[start Available data]
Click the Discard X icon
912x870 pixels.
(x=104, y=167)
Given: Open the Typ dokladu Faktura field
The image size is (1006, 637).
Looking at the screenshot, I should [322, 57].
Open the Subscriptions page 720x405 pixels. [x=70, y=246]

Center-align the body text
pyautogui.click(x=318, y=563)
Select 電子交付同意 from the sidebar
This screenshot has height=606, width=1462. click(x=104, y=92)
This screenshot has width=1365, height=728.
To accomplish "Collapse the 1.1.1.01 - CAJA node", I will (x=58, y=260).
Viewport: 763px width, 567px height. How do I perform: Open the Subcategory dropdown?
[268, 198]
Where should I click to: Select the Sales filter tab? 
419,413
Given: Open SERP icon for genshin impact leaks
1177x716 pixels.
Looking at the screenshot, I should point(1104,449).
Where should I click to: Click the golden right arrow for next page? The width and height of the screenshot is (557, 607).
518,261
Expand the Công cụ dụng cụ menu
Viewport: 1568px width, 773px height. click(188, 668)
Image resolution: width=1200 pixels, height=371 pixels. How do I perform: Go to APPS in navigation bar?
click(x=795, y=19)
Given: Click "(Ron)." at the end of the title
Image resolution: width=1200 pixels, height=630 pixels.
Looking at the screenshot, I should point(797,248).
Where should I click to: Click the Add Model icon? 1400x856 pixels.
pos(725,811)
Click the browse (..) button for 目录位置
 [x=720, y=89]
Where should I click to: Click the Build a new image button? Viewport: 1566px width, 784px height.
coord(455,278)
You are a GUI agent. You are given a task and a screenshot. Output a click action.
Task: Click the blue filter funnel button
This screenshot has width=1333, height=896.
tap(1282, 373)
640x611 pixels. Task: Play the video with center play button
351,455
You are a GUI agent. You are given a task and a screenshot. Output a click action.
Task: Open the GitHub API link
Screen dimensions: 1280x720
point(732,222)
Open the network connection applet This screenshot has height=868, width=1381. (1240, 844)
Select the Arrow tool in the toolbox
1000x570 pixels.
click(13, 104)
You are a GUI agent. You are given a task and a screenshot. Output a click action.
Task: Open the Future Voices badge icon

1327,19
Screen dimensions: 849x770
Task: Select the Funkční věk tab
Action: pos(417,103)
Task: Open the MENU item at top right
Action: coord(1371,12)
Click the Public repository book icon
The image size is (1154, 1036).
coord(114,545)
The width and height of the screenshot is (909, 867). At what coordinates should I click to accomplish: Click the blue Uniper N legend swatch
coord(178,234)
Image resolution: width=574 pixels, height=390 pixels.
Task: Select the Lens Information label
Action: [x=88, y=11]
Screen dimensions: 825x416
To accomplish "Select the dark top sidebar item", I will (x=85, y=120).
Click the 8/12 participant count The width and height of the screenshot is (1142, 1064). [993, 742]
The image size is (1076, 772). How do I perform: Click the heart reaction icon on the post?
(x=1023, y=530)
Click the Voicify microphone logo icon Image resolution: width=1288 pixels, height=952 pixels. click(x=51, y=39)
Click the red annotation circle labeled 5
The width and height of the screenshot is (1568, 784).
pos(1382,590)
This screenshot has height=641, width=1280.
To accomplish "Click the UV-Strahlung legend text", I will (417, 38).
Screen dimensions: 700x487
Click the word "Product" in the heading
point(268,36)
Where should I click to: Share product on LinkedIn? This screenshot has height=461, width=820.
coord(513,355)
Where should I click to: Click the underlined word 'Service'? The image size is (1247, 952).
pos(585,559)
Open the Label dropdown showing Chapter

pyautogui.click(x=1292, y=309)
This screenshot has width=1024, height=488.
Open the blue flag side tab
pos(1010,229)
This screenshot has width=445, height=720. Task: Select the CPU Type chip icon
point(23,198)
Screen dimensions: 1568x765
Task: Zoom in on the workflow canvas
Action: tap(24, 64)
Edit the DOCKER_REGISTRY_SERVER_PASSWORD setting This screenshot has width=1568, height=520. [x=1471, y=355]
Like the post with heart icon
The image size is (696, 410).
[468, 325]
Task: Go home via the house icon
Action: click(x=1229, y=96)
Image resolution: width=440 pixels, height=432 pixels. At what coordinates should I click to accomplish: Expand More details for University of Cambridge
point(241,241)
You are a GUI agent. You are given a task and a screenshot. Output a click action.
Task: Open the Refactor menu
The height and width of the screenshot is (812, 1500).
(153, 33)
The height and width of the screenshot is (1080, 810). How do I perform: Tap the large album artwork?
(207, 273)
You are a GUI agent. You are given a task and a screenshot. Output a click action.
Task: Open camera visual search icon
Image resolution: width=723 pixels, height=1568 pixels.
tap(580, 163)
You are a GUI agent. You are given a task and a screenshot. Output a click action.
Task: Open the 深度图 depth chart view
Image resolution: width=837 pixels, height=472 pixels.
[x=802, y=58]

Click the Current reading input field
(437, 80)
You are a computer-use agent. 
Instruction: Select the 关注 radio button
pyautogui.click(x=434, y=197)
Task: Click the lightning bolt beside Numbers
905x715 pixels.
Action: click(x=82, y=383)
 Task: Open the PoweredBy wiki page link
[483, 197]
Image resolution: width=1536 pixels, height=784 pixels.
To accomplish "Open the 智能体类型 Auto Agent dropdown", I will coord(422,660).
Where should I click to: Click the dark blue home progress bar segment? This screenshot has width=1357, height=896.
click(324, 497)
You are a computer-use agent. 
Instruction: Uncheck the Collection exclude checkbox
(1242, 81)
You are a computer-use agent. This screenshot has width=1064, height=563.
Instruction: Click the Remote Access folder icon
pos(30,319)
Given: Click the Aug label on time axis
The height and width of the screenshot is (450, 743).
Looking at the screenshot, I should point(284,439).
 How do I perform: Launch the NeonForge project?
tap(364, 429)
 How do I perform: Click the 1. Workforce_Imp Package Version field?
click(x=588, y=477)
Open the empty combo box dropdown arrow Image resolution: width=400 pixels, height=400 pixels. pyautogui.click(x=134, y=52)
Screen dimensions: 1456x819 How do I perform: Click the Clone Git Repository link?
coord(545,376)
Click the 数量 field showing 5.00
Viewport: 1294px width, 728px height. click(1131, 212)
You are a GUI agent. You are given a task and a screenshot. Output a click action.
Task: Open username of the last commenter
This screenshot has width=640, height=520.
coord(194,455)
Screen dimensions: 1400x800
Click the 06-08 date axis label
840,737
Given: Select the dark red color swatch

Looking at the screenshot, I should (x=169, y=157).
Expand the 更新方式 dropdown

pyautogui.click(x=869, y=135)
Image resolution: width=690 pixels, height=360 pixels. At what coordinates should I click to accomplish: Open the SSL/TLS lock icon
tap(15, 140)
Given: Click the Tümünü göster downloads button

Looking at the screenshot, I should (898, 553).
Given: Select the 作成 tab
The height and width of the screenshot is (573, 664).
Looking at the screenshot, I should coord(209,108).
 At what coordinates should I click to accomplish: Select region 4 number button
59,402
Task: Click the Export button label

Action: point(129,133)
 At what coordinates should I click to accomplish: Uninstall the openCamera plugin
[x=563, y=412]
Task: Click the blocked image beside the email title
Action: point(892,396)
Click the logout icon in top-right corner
[end Available data]
Task details:
Reproduce the lines above, swapping "Where should I click to" for "Which spot do I click to" everywhere it appears and changing nothing else.

Right answer:
Click the Discard X icon
912x870 pixels.
(x=104, y=167)
Given: Open the Typ dokladu Faktura field
The image size is (1006, 637).
Looking at the screenshot, I should [322, 57].
Open the Subscriptions page 720x405 pixels. [x=70, y=246]

Center-align the body text
pyautogui.click(x=318, y=563)
Select 電子交付同意 from the sidebar
This screenshot has height=606, width=1462. click(x=104, y=92)
This screenshot has width=1365, height=728.
To accomplish "Collapse the 1.1.1.01 - CAJA node", I will (x=58, y=260).
Viewport: 763px width, 567px height. How do I perform: Open the Subcategory dropdown?
[268, 198]
Which spot do I click to: Select the Sales filter tab? 
419,413
Given: Open SERP icon for genshin impact leaks
1177x716 pixels.
Looking at the screenshot, I should point(1104,449).
Which spot do I click to: Click the golden right arrow for next page? The width and height of the screenshot is (557, 607).
518,261
Expand the Công cụ dụng cụ menu
Viewport: 1568px width, 773px height. click(188, 668)
Image resolution: width=1200 pixels, height=371 pixels. How do I perform: Go to APPS in navigation bar?
click(x=795, y=19)
Given: Click "(Ron)." at the end of the title
Image resolution: width=1200 pixels, height=630 pixels.
Looking at the screenshot, I should point(797,248).
Which spot do I click to: Click the Add Model icon? 1400x856 pixels.
pos(725,811)
Click the browse (..) button for 目录位置
 [x=720, y=89]
Which spot do I click to: Click the Build a new image button? Viewport: 1566px width, 784px height.
coord(455,278)
You are a GUI agent. You are given a task and a screenshot. Output a click action.
Task: Click the blue filter funnel button
This screenshot has width=1333, height=896.
tap(1282, 373)
640x611 pixels. Task: Play the video with center play button
351,455
You are a GUI agent. You are given a task and a screenshot. Output a click action.
Task: Open the GitHub API link
Screen dimensions: 1280x720
point(732,222)
Open the network connection applet This screenshot has height=868, width=1381. (1240, 844)
Select the Arrow tool in the toolbox
1000x570 pixels.
click(13, 104)
You are a GUI agent. You are given a task and a screenshot. Output a click action.
Task: Open the Future Voices badge icon

1327,19
Screen dimensions: 849x770
Task: Select the Funkční věk tab
Action: pos(417,103)
Task: Open the MENU item at top right
Action: coord(1371,12)
Click the Public repository book icon
The image size is (1154, 1036).
coord(114,545)
The width and height of the screenshot is (909, 867). At what coordinates should I click to accomplish: Click the blue Uniper N legend swatch
coord(178,234)
Image resolution: width=574 pixels, height=390 pixels.
Task: Select the Lens Information label
Action: [x=88, y=11]
Screen dimensions: 825x416
To accomplish "Select the dark top sidebar item", I will (x=85, y=120).
Click the 8/12 participant count The width and height of the screenshot is (1142, 1064). [993, 742]
The image size is (1076, 772). How do I perform: Click the heart reaction icon on the post?
(x=1023, y=530)
Click the Voicify microphone logo icon Image resolution: width=1288 pixels, height=952 pixels. click(x=51, y=39)
Click the red annotation circle labeled 5
The width and height of the screenshot is (1568, 784).
pos(1382,590)
This screenshot has height=641, width=1280.
To accomplish "Click the UV-Strahlung legend text", I will (417, 38).
Screen dimensions: 700x487
Click the word "Product" in the heading
point(268,36)
Which spot do I click to: Share product on LinkedIn? This screenshot has height=461, width=820.
coord(513,355)
Which spot do I click to: Click the underlined word 'Service'? The image size is (1247, 952).
pos(585,559)
Open the Label dropdown showing Chapter

pyautogui.click(x=1292, y=309)
This screenshot has width=1024, height=488.
Open the blue flag side tab
pos(1010,229)
This screenshot has width=445, height=720. Task: Select the CPU Type chip icon
point(23,198)
Screen dimensions: 1568x765
Task: Zoom in on the workflow canvas
Action: tap(24, 64)
Edit the DOCKER_REGISTRY_SERVER_PASSWORD setting This screenshot has width=1568, height=520. [x=1471, y=355]
Like the post with heart icon
The image size is (696, 410).
[468, 325]
Task: Go home via the house icon
Action: click(x=1229, y=96)
Image resolution: width=440 pixels, height=432 pixels. At what coordinates should I click to accomplish: Expand More details for University of Cambridge
point(241,241)
You are a GUI agent. You are given a task and a screenshot. Output a click action.
Task: Open the Refactor menu
The height and width of the screenshot is (812, 1500).
(153, 33)
The height and width of the screenshot is (1080, 810). How do I perform: Tap the large album artwork?
(207, 273)
You are a GUI agent. You are given a task and a screenshot. Output a click action.
Task: Open camera visual search icon
Image resolution: width=723 pixels, height=1568 pixels.
tap(580, 163)
You are a GUI agent. You are given a task and a screenshot. Output a click action.
Task: Open the 深度图 depth chart view
Image resolution: width=837 pixels, height=472 pixels.
[x=802, y=58]

Click the Current reading input field
(437, 80)
You are a computer-use agent. 
Instruction: Select the 关注 radio button
pyautogui.click(x=434, y=197)
Task: Click the lightning bolt beside Numbers
905x715 pixels.
Action: click(x=82, y=383)
 Task: Open the PoweredBy wiki page link
[483, 197]
Image resolution: width=1536 pixels, height=784 pixels.
To accomplish "Open the 智能体类型 Auto Agent dropdown", I will coord(422,660).
Which spot do I click to: Click the dark blue home progress bar segment? This screenshot has width=1357, height=896.
click(324, 497)
You are a computer-use agent. 
Instruction: Uncheck the Collection exclude checkbox
(1242, 81)
You are a computer-use agent. This screenshot has width=1064, height=563.
Instruction: Click the Remote Access folder icon
pos(30,319)
Given: Click the Aug label on time axis
The height and width of the screenshot is (450, 743).
Looking at the screenshot, I should point(284,439).
 How do I perform: Launch the NeonForge project?
tap(364, 429)
 How do I perform: Click the 1. Workforce_Imp Package Version field?
click(x=588, y=477)
Open the empty combo box dropdown arrow Image resolution: width=400 pixels, height=400 pixels. pyautogui.click(x=134, y=52)
Screen dimensions: 1456x819 How do I perform: Click the Clone Git Repository link?
coord(545,376)
Click the 数量 field showing 5.00
Viewport: 1294px width, 728px height. click(1131, 212)
You are a GUI agent. You are given a task and a screenshot. Output a click action.
Task: Open username of the last commenter
This screenshot has width=640, height=520.
coord(194,455)
Screen dimensions: 1400x800
Click the 06-08 date axis label
840,737
Given: Select the dark red color swatch

Looking at the screenshot, I should (x=169, y=157).
Expand the 更新方式 dropdown

pyautogui.click(x=869, y=135)
Image resolution: width=690 pixels, height=360 pixels. At what coordinates should I click to accomplish: Open the SSL/TLS lock icon
tap(15, 140)
Given: Click the Tümünü göster downloads button

Looking at the screenshot, I should (898, 553).
Given: Select the 作成 tab
The height and width of the screenshot is (573, 664).
Looking at the screenshot, I should coord(209,108).
 At what coordinates should I click to accomplish: Select region 4 number button
59,402
Task: Click the Export button label

Action: point(129,133)
 At what coordinates should I click to accomplish: Uninstall the openCamera plugin
[x=563, y=412]
Task: Click the blocked image beside the email title
Action: point(892,396)
Click the logout icon in top-right corner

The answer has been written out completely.